From wine to great dining, there’s so much to discover in Mudgee, New South Wales.
IT HAD BEEN A LONG TIME between drinks for Mudgee and me. It was around 1990, maybe earlier. The memory is foggy because I was working in the music industry at the time – far from the wine-obsessed geek at the keyboard that I am today. Back then, the base of my food pyramid consisted of Jack Daniel’s and my strongest memories of that visit were noisy gigs at the Soldiers Club, greasy hamburgers and milky truckstop coffee.

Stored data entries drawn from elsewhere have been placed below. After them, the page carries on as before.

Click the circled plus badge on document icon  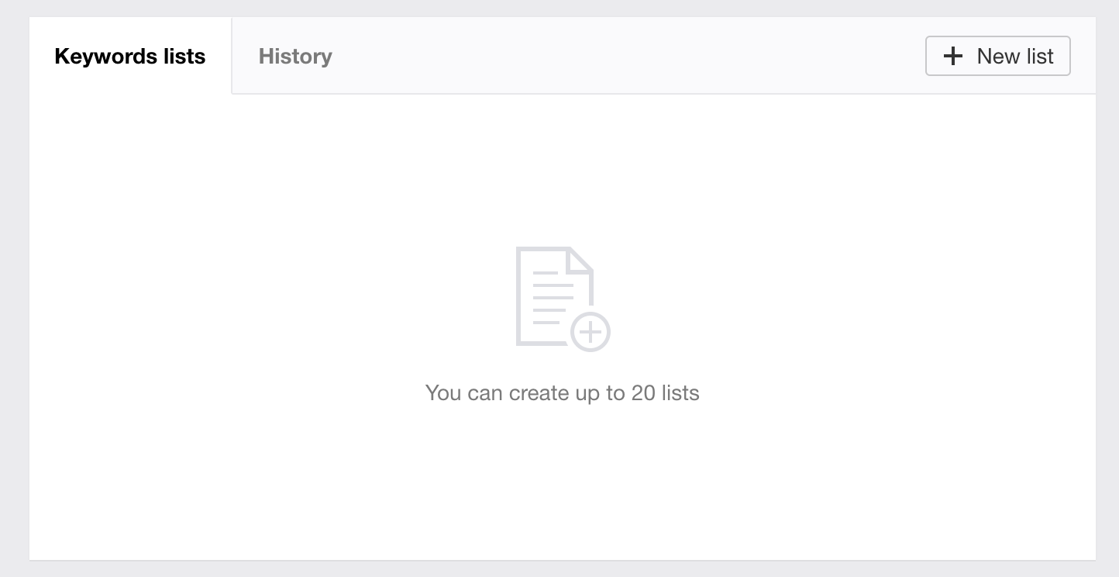coord(590,333)
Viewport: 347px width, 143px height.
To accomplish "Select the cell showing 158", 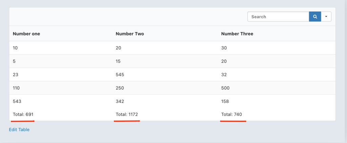I will tap(225, 101).
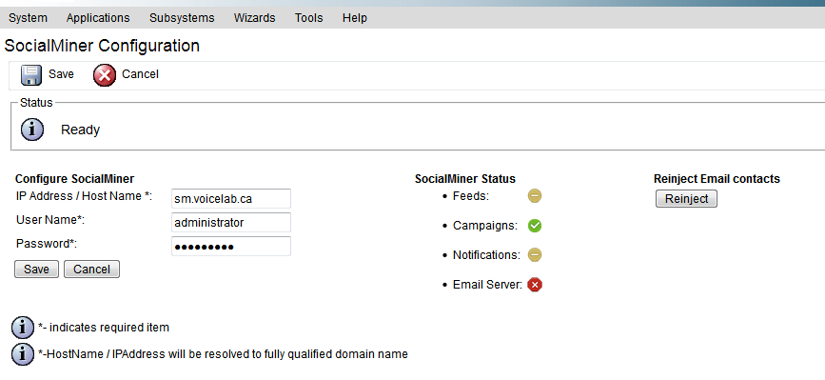
Task: Click the Notifications yellow status icon
Action: [x=535, y=255]
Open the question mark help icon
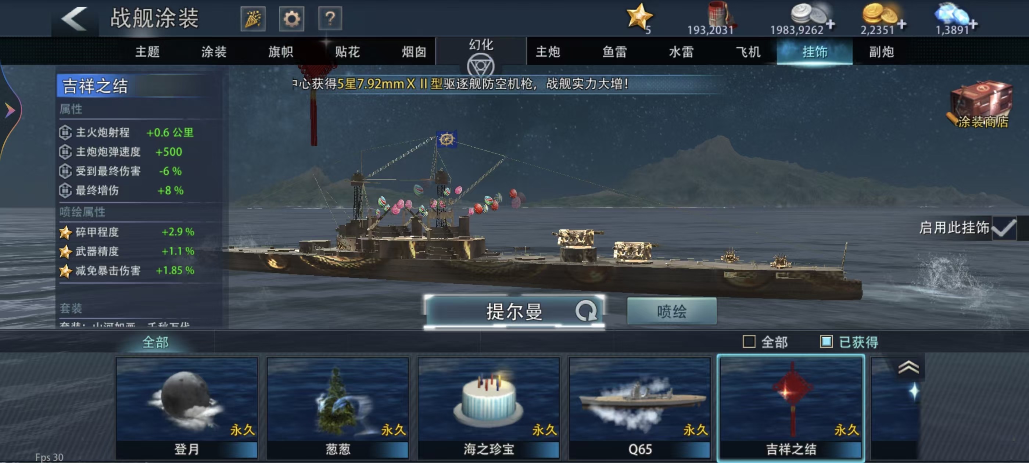 330,18
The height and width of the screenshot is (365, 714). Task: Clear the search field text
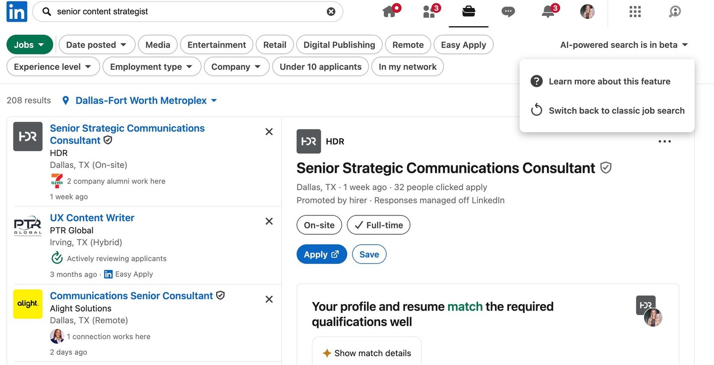331,11
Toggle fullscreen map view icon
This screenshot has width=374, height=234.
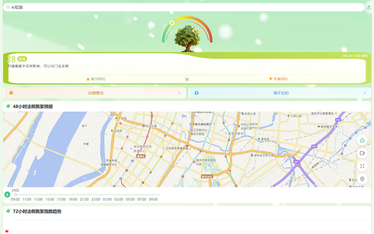coord(362,166)
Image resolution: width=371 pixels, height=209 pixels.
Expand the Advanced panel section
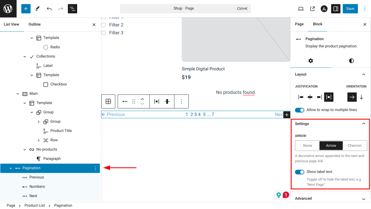coord(364,199)
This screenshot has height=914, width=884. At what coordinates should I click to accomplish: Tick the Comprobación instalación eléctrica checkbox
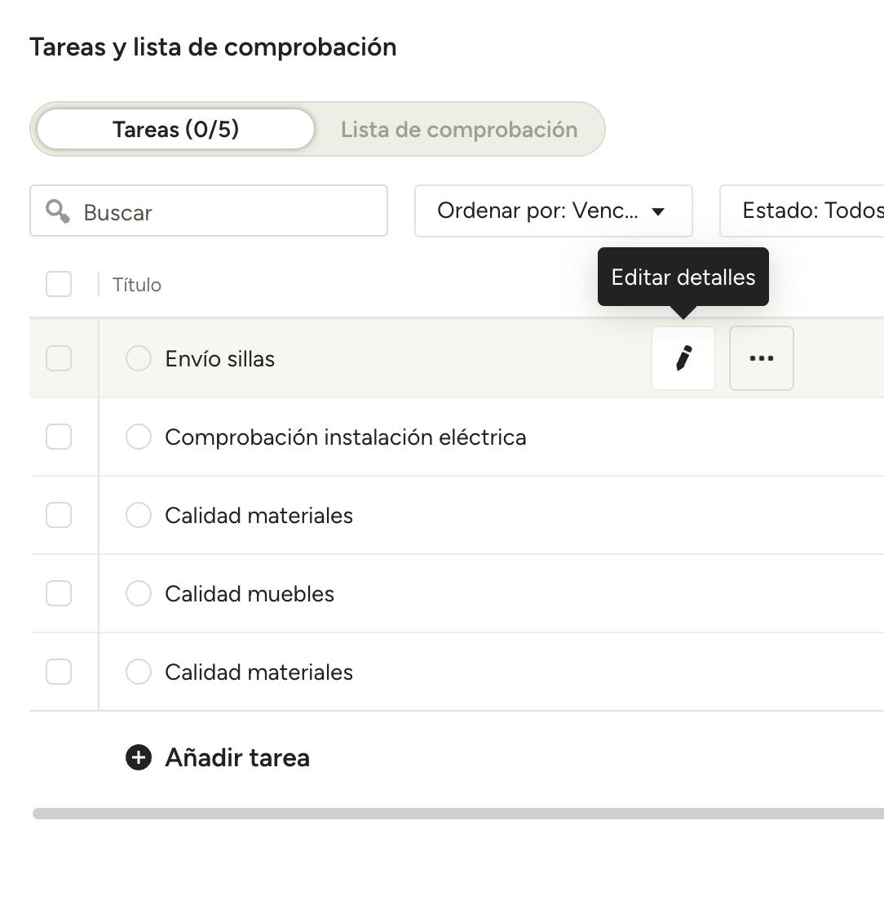[59, 437]
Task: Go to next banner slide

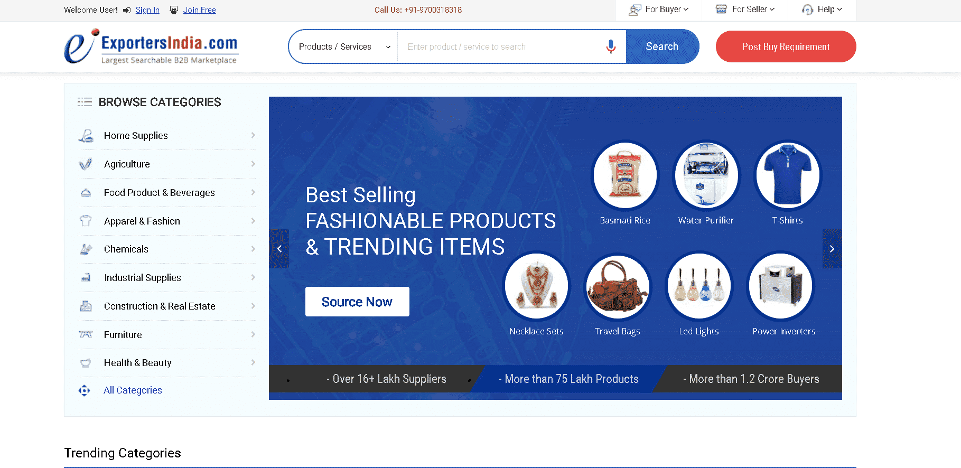Action: point(832,249)
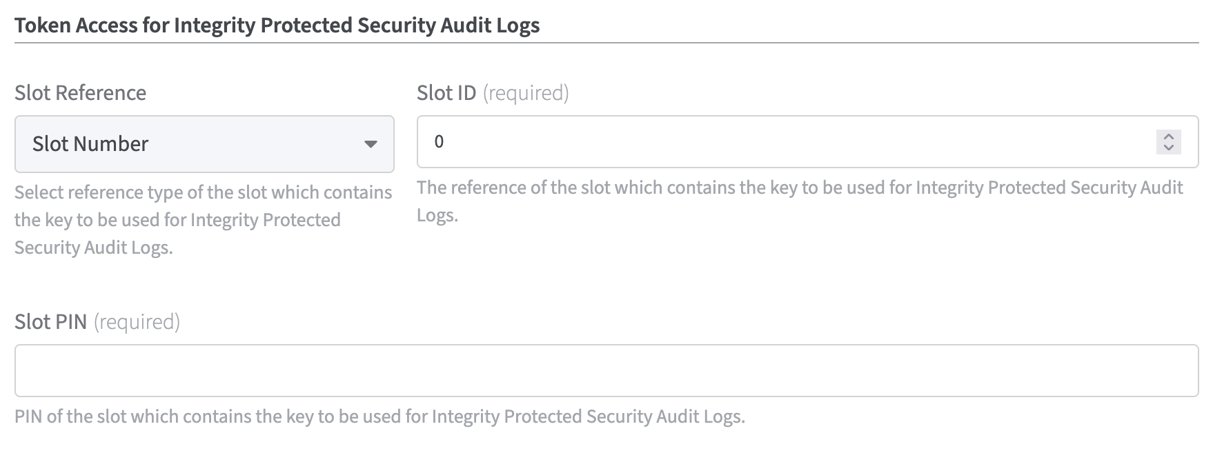Focus the Slot PIN input field
The width and height of the screenshot is (1213, 462).
click(x=606, y=370)
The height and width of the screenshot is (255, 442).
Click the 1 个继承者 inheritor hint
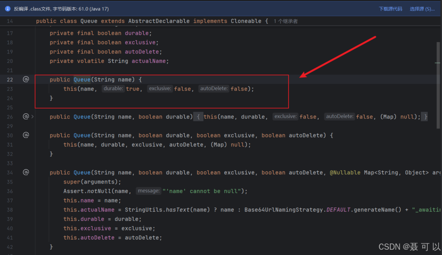tap(286, 21)
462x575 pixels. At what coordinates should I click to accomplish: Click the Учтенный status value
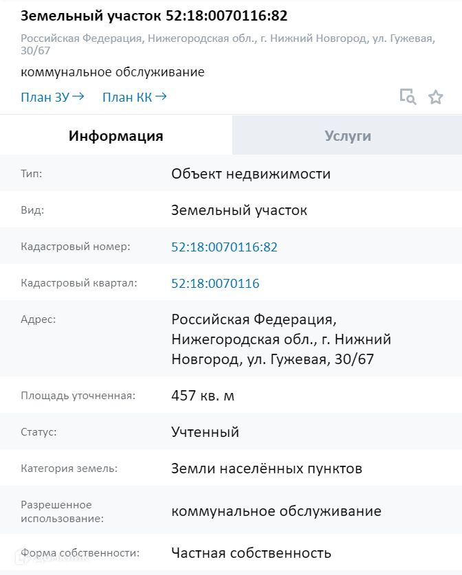pyautogui.click(x=205, y=432)
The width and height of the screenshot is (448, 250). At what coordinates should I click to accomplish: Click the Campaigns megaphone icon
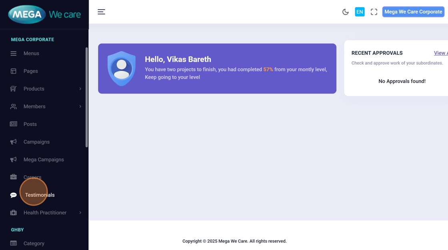click(x=14, y=142)
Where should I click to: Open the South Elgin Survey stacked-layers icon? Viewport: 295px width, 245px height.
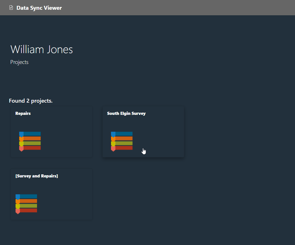[122, 141]
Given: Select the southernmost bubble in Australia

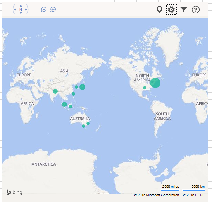Looking at the screenshot, I should (x=83, y=126).
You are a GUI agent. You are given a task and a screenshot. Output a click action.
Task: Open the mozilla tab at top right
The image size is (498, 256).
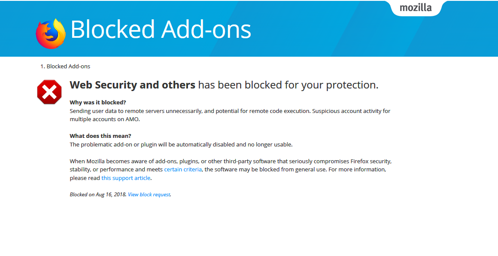(415, 8)
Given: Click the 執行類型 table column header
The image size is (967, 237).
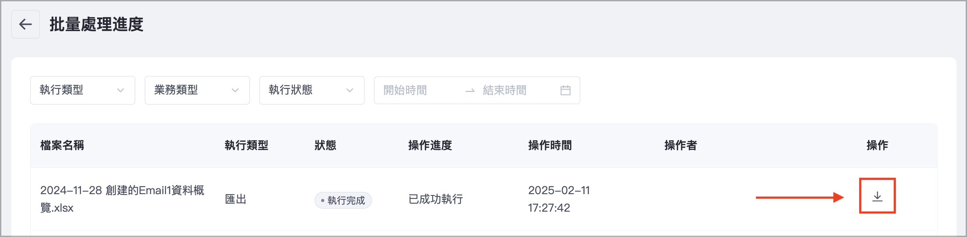Looking at the screenshot, I should click(246, 146).
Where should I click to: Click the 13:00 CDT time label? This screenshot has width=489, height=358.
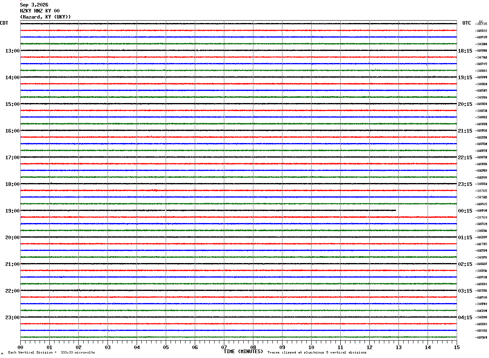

It seems a bit silly for someone who was involved in all sorts of dubious life choices to have lamented the lack of culture in a rural town; it is, after all, where Henry Lawson lived for some time. But after my most recent Mudgee visit to judge at the NSW Wine Awards, I can report that the coffee and food offerings have improved exponentially. It is a beautiful place to spend some time, and the wine has never been better.
The town’s name is derived from the Wiradjuri term Moothi meaning ‘Nest in the Hills’ and it became an important focal point during the gold rush, prospering from the money flowing in from those seeking their fortune. Wool and farming was a big thing and the winemaking lineage stretches back to the mid-1800s. You could say it’s got a rich history.
It’s a town of majestic country avenues, wide-verandahed country pubs and a lovely war memorial clock tower in the middle of the main roundabout, which serves as a handy waypoint for the directionally challenged. I presume that its proximity to Sydney – a four-hour drive for me, taking in a pie stop at Hominy Bakery in Katoomba – has seen tree-changers move to town, in turn adding to the diversity of hospitality offerings the region sees today.
For those planning a visit, there are festivals and events throughout the year, with September a prime time with the month-long Mudgee Wine and Food Festival a highlight. This culminates in the Flavours of Mudgee street festival, with the region’s winegrowers, producers, bakers, cooks, distillers and brewers coming together for a heaving street party with a wonderful friendly atmosphere.
There are plenty of different grape varieties planted in the region, from the classics to the alternatives, but the revelation for me was the region’s riesling. We know it is a variety that is seriously undervalued – delicious when young and blossoming into something really special with careful cellaring – but the purity, drive and inherent drinkability of the top rieslings from here were a real eye-opener for me.